(Stored records)
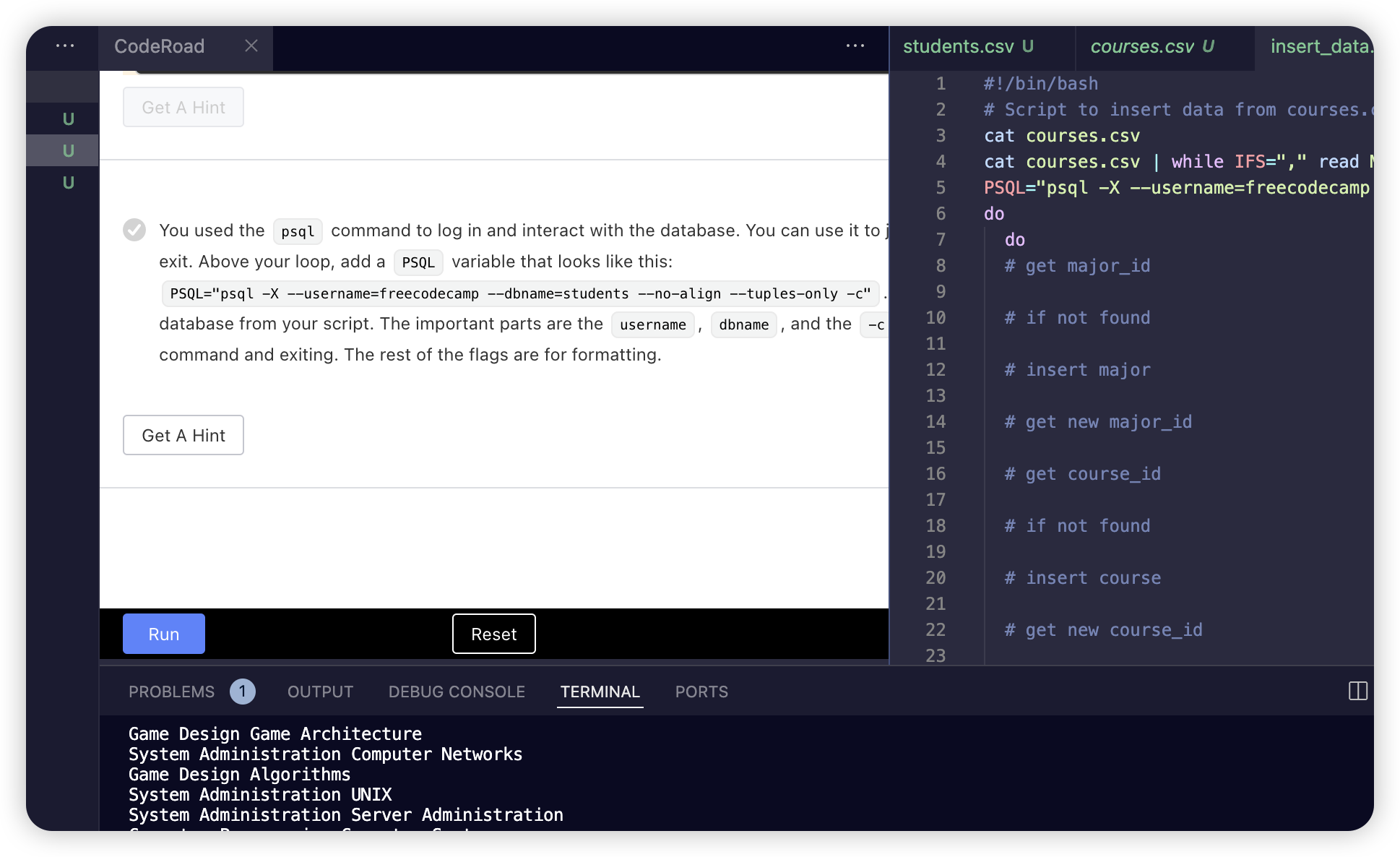The image size is (1400, 857).
Task: Open the OUTPUT panel tab
Action: pyautogui.click(x=320, y=692)
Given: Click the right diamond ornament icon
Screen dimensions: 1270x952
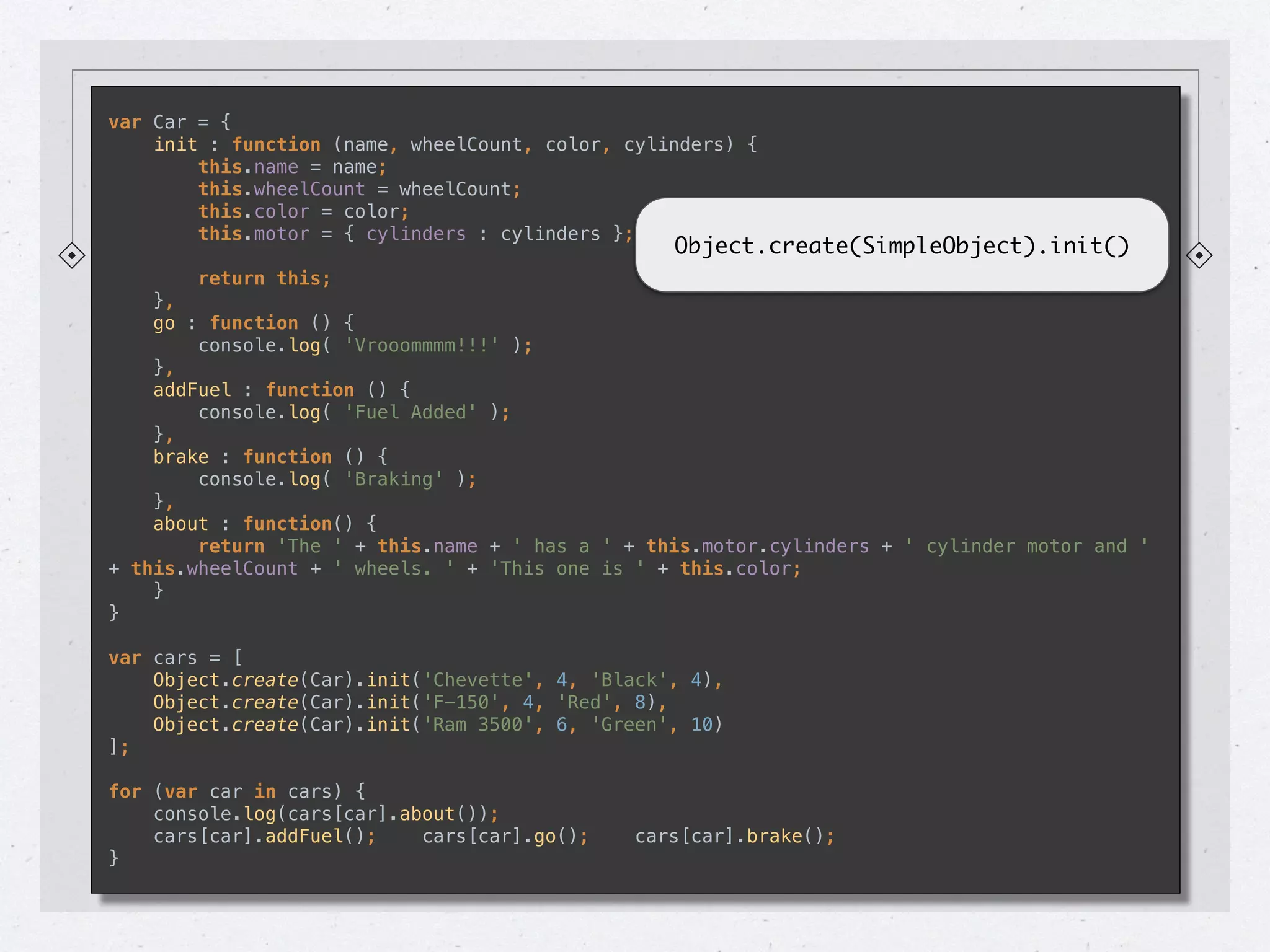Looking at the screenshot, I should coord(1199,255).
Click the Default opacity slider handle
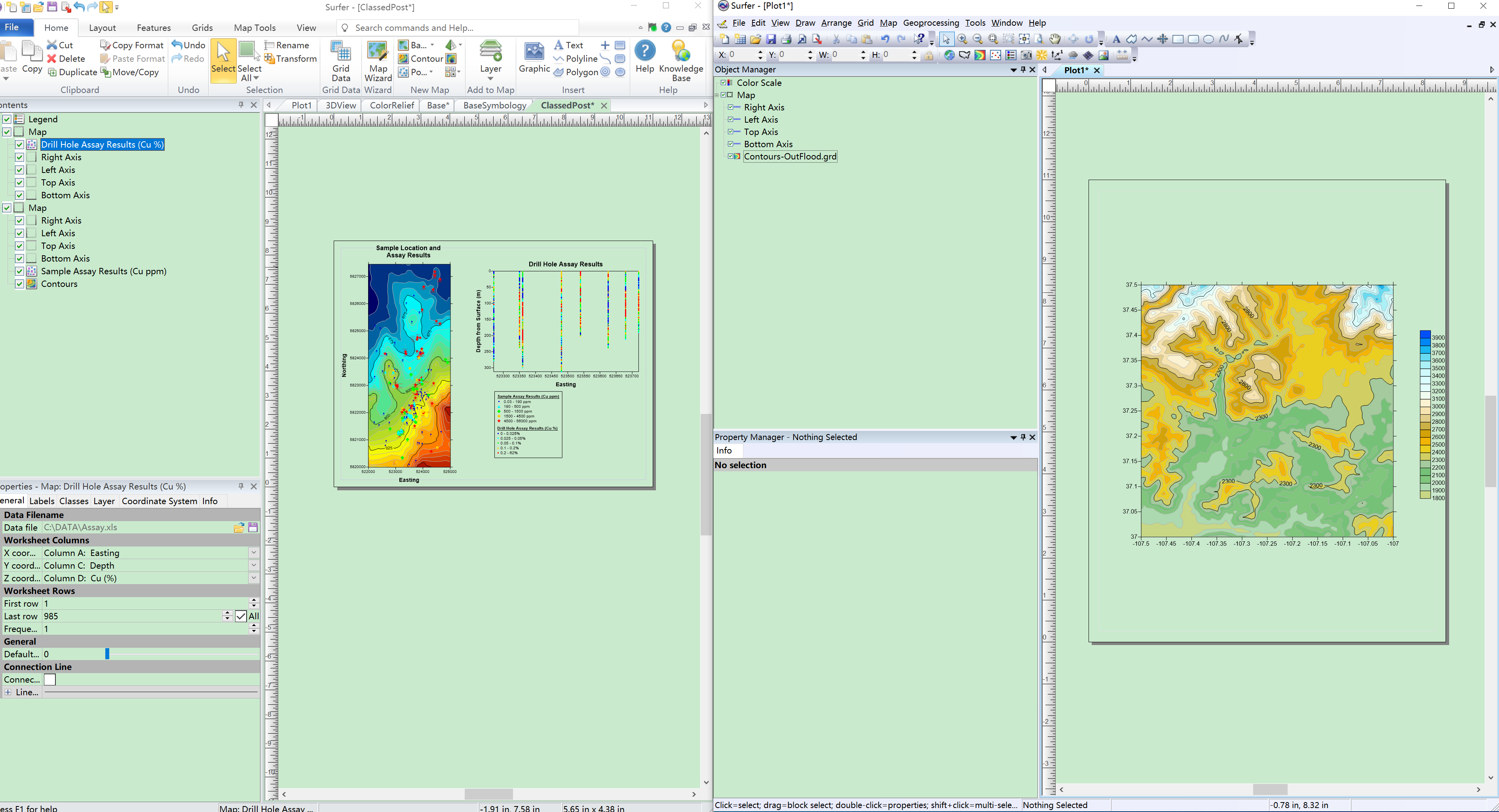Screen dimensions: 1499x812 (x=107, y=654)
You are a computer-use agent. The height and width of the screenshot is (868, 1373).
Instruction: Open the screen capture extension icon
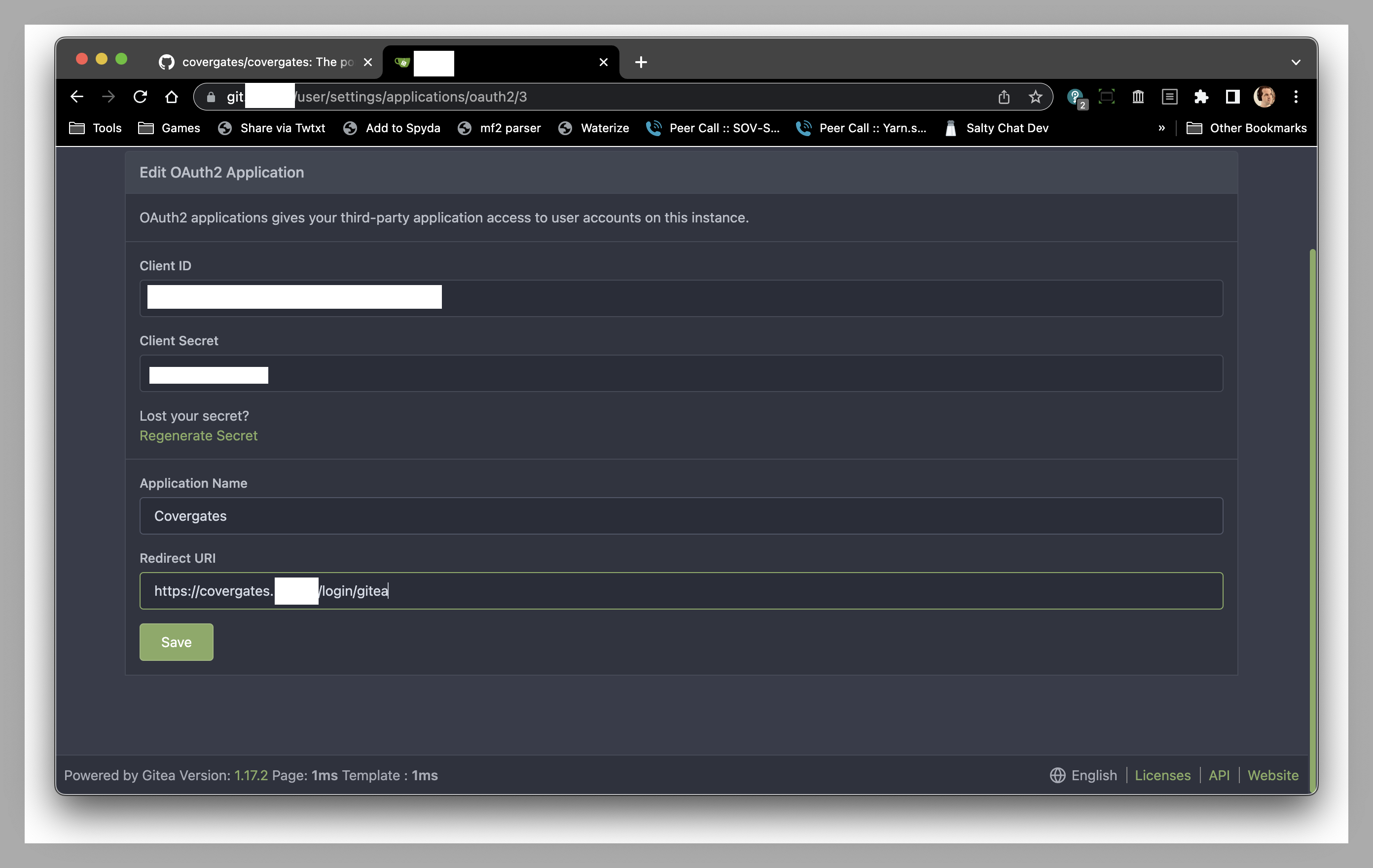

(Task)
Do not copy pictures. Restate exactly the lines from the one containing "Click the Default opacity slider handle" through the last line of the records.

(Reply)
Click the Default opacity slider handle
Screen dimensions: 1499x812 (x=107, y=654)
You are a computer-use agent. The height and width of the screenshot is (868, 1373).
Instruction: Open the screen capture extension icon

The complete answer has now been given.